O Parlamento Europeu, o Conselho da UE e a Comissão Europeia chegaram a um acordo provisório que visa implementar novas tecnologias de segurança rodoviária. O acordo deverá entrar em vigor a partir de 2022, mas terá ainda de ser validado pelos eurodeputados e pelos Estados-membros.

As novas regras vão obrigar a que quase trinta novas funcionalidades venham a ser postas em execução nos novos veículos. A maioria destas tecnologias será obrigatória a partir de maio de 2022 para os novos modelos, ou seja, veículos que ainda não foram desenhados. Para os modelos já existentes, as novas medidas de segurança serão aplicadas apenas a partir de maio de 2024.

Assim, tanto os veículos ligeiros como os pesados serão obrigados a ter dispositivos de controlo da sonolência e da distração do condutor, adaptação inteligente da velocidade, controlo da segurança em marcha-atrás através de câmaras ou sensores e registo de dados em caso de acidente.

No caso dos veículos ligeiros serão ainda obrigatórios sistemas de aviso de afastamento da faixa de rodagem, sistemas avançados de travagem de emergência e cintos de segurança com maior resistência às colisões.

Aos veículos pesados será também imposto que sejam cumpridos os requisitos específicos destinados a melhorar a visão direta dos condutores e a reduzir os ângulos mortos.
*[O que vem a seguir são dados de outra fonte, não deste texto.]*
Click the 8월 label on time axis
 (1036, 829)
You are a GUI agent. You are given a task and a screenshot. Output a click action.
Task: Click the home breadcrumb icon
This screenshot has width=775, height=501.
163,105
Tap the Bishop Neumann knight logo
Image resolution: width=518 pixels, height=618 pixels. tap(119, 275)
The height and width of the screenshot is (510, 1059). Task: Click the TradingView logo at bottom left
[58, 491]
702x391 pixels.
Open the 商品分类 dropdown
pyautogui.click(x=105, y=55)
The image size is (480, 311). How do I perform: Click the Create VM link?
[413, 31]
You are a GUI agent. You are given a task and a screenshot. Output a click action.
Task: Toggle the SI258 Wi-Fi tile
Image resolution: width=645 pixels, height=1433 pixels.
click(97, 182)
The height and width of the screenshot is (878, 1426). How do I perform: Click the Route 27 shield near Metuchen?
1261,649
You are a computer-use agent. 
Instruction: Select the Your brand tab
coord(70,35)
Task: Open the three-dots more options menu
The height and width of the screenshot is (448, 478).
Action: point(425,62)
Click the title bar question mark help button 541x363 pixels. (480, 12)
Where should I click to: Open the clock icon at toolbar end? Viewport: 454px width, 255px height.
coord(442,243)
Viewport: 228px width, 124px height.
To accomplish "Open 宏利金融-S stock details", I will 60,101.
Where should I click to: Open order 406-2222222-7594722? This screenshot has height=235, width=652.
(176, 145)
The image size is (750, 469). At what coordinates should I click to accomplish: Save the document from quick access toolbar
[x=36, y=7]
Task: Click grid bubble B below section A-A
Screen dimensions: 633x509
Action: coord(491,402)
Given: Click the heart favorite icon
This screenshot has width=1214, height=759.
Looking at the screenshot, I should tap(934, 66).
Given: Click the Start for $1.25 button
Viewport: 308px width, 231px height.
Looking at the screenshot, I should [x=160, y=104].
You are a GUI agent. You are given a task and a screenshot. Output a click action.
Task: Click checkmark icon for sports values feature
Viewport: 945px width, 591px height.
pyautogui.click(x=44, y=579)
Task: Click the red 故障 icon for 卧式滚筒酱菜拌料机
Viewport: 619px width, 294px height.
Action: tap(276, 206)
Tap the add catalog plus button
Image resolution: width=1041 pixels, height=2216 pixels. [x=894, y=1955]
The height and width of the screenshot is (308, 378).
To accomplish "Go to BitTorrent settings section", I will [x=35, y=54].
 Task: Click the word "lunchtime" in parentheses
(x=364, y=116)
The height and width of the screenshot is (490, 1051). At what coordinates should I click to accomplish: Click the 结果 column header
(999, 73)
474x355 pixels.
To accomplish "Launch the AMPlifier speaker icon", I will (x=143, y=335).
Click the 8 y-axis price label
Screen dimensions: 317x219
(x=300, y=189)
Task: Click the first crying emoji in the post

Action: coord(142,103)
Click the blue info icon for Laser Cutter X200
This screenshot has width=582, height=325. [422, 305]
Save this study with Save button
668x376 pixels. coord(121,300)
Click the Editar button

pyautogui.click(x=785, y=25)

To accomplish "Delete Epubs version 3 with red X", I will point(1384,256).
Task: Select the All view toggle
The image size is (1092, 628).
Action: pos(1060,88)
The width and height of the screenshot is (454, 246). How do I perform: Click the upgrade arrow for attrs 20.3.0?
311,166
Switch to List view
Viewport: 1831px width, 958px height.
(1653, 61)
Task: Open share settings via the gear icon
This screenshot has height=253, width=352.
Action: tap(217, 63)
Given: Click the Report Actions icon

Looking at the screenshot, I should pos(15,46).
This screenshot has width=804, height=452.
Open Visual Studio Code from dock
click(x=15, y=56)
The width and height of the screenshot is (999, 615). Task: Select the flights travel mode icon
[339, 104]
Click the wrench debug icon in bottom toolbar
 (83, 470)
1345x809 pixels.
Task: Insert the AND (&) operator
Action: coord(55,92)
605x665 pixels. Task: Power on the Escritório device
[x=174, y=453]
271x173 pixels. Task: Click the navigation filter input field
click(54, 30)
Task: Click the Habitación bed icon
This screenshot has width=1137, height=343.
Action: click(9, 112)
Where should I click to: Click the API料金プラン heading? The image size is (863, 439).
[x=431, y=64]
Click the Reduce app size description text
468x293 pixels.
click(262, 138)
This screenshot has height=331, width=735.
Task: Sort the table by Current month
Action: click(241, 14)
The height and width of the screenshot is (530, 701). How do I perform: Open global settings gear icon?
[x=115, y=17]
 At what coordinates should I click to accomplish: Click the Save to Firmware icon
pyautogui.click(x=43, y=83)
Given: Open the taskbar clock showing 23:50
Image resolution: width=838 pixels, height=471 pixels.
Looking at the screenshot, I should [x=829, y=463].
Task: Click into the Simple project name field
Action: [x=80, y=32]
Para além disso, será exigida a instalação de sistemas, à frente e dos lados do veículo, para detetar e alertar para a presença de utentes da via pública vulneráveis.

O objetivo é reduzir o número de mortos e feridos nas estradas, tendo em consideração que 90% se devem a erros humanos. A União Europeia espera que, até 2038, as medidas propostas contribuam para salvar mais de 25.000 vidas e evitar pelo menos 140 mil feridos graves. A União Europeia tem o objetivo de praticamente eliminar o número de acidentes mortais e feridos graves até 2050.